As a result, fuel efficiency is greatly increased. Especially for stop-and-start city driving.
What’s a PHEV (Plug-in Hybrid Electric Vehicle? And what are the benefits compared to an HEV.
A Plug in Hybrid Electric Vehicle (PHEV) works similar to, and has all the benefits of, a HEV. But you can also charge the (much bigger) PHEV battery externally to allow it to drive for more than 50km on full Electric mode. If the battery is la little low it simply reverts back to normal HEV mode and “self-charges” through the engine or energy recuperation.
A PHEV in full EV mode can typical save you more than €3 per 100km driving when compared against a HEV running at 4.5l/100km. So for someone who drives 50km, or less, each trip you can get all the benefits of a Full Electric vehicle while having the option to change to HEV on longer journeys.
People often talk about hybrid cars giving you “the best of both worlds”, and that is absolutely true: A hybrid vehicle is able to switch between both powertrains or make them work together to always deliver the solution that powers the car forward with maximum efficiency.

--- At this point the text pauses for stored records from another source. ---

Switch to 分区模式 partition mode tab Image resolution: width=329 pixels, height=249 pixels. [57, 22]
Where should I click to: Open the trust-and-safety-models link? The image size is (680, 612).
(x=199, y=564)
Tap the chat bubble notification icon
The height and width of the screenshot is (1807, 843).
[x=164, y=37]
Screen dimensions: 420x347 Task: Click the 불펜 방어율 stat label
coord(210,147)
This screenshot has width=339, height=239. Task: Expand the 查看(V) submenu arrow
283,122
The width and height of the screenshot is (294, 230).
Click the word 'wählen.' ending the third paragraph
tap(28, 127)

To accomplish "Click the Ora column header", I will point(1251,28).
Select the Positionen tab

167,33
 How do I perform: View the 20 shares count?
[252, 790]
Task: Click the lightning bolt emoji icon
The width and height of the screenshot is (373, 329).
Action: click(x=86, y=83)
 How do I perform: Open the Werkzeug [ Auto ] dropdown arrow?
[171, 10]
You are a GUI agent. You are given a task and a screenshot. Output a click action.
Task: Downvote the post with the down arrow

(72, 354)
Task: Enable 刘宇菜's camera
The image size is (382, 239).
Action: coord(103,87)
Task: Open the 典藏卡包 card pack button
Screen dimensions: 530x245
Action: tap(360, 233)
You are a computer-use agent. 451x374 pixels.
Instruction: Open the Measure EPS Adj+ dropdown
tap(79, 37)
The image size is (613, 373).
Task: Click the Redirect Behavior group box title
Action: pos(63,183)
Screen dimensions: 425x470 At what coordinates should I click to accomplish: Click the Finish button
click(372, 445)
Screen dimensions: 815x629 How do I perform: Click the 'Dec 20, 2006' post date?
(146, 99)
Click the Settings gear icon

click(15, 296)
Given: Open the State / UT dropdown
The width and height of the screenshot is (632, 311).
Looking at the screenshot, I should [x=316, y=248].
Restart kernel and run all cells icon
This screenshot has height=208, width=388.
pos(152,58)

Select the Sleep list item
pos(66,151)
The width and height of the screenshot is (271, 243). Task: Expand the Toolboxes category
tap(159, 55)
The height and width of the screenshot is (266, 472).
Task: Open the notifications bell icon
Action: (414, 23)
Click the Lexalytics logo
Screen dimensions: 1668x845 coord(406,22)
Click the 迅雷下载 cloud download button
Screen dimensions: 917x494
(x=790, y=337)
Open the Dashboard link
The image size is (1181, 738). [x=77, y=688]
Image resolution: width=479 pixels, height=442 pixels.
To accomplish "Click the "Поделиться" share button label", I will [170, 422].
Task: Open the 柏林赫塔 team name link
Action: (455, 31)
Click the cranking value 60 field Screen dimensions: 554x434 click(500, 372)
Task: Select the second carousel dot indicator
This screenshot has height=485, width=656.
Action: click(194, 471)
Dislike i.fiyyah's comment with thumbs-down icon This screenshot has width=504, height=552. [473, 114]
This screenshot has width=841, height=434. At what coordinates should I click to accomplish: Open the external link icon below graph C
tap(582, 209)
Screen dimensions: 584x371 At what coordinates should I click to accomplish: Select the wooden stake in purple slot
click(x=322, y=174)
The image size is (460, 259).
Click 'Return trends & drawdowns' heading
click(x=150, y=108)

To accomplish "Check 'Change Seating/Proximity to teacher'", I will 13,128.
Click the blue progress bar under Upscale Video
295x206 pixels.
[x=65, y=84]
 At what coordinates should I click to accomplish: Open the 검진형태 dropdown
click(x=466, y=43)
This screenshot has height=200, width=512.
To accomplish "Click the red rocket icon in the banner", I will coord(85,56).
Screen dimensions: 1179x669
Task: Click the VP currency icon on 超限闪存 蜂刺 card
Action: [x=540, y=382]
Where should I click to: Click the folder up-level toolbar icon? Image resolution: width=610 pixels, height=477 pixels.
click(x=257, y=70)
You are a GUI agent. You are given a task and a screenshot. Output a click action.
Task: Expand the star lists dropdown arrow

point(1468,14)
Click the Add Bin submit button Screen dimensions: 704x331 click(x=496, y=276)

As mentioned above, when in full electric mode a PHEV simply uses the battery and electric motor to do all of the work. But when the battery is low it reverts back to normal hybrid mode.
Let's take a closer look...
When driving off from a stop position
Whenever accelerating from a stationary position, up to a speed of approximately 25 km/h, hybrid cars are powered by the electric motor (which draws on the battery power). This is one reason why hybrids are particularly efficient during city driving.
When driving at moderate speed
Whenever cruising, hybrids are powered mainly by the combustion engine – as this is when it works most efficiently. During this time, the engine can also power the generator, which recuperates electricity used to recharge the battery for later use.
When accelerating strongly
Whenever you have your foot down firmly on the accelerator pedal, both the combustion engine and electric motor work together to increase power to the wheels. This is thanks to the power-split transmission, which combines the torque output of each powertrain at the same time.
When braking or cruising
Whenever you apply the brakes or take your foot off the accelerator pedal, hybrid cars make use of a system called “smart regenerative braking”. So hybrids do two things: they stop feeding power to the wheels, and use the power of the rotating wheels to recuperate energy while slowing down the car. This produces electricity which again is used to recharge the battery for later use.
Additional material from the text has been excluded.